Regulars will know that we did very well on Trinity Mirror (LON:TNI) shares last year, when I highlighted the deep value & irrational market price of the company. Even those of us who sold too early more than doubled our money, and people who held for a bit longer quadrupled their money from our 25p entry price. Not bad!

So I take a particular interest in their results, even though no longer a shareholder. Their IMS this morning seems positive overall to me. Revenue trends are improving, in that Mar/Apr showed a reduced rate of decline than Jan/Feb, but one must always remember that the core newspaper business is in the early stages of probably terminal decline. It's just a question of whether they will last another 5, 10, or 20 years, or somewhere in between.

However, in the meantime they still generate prodigious cashflow. Net debt has never been a problem, and this is reinforced by news that it has fallen another £25m to £132m in just 17 weeks to 28 April 2013. £10m cost savings are in the pipeline for 2013, and this is how TNI are maintaining high levels of profitability and cashflow - by stripping out costs as turnover falls. They say they are "confident in the outlook for the Group's performance in 2013", which looking at Stockopedia StockReport, shows 28.1p EPS for this year (ending 30 Dec 2013) and 28.0p for next year. At 94p that puts the shares on a very cheap PER of only 3.3.

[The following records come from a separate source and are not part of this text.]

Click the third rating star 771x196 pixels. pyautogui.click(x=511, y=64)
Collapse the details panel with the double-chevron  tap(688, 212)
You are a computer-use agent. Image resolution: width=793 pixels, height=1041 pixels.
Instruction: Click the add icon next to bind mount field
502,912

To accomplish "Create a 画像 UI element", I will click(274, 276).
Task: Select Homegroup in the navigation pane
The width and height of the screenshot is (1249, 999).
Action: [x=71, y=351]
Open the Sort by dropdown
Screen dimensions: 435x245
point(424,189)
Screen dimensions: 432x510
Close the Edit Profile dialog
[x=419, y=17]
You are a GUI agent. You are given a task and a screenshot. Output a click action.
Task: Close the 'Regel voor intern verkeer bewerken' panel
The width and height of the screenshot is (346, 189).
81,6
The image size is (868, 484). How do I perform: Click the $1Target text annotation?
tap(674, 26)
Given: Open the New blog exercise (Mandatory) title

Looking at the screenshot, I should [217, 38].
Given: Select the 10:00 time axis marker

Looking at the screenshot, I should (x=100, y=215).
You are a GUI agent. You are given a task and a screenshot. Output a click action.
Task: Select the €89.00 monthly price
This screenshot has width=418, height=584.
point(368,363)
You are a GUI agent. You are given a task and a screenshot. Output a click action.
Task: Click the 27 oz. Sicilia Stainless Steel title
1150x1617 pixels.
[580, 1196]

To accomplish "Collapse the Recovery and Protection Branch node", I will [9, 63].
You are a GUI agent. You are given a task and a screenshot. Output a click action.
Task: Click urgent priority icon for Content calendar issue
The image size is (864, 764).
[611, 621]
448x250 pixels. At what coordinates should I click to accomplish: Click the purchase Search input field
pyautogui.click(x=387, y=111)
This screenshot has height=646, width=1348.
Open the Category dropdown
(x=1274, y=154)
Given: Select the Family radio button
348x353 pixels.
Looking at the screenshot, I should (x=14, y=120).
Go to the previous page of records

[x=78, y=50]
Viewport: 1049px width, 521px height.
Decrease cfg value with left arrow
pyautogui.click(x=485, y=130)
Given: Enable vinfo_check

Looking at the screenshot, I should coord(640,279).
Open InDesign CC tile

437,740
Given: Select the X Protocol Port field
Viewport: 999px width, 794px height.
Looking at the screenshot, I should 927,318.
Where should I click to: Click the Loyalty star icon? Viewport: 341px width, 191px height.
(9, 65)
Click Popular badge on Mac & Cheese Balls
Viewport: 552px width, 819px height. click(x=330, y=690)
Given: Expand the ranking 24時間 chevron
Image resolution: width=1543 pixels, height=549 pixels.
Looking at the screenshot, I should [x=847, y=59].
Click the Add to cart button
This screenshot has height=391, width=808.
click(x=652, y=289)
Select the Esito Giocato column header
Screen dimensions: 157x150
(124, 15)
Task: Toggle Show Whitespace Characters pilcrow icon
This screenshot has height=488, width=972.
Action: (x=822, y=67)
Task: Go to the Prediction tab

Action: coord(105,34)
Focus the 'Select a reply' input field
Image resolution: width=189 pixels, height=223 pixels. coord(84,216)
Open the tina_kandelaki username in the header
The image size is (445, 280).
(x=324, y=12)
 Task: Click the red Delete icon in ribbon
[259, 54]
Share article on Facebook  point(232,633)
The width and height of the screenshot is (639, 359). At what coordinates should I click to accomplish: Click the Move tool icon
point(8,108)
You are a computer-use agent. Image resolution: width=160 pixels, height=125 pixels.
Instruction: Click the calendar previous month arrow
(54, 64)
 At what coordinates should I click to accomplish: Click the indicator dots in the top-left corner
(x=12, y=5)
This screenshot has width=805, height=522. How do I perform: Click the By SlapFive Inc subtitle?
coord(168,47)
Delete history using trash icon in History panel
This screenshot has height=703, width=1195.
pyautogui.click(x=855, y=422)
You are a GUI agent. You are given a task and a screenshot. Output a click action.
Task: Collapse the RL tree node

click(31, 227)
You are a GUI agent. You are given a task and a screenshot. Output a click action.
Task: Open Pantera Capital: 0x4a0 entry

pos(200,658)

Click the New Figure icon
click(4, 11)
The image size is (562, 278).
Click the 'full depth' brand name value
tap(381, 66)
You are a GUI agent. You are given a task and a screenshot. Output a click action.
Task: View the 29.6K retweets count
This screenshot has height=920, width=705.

There are only three repayments left on the private placement notes, which is all of TNI's net debt, since they rarely dip into their overdraft facility, £55m in Oct 2013, and £44m in Jun 2014, with the final one being £68m in June 2017. Therefore the group is not far away from being debt-free in terms of bank debt. However, there is also the large pension deficit. They are opaque about this, just saying that it fluctuates, therefore it's safe to assume…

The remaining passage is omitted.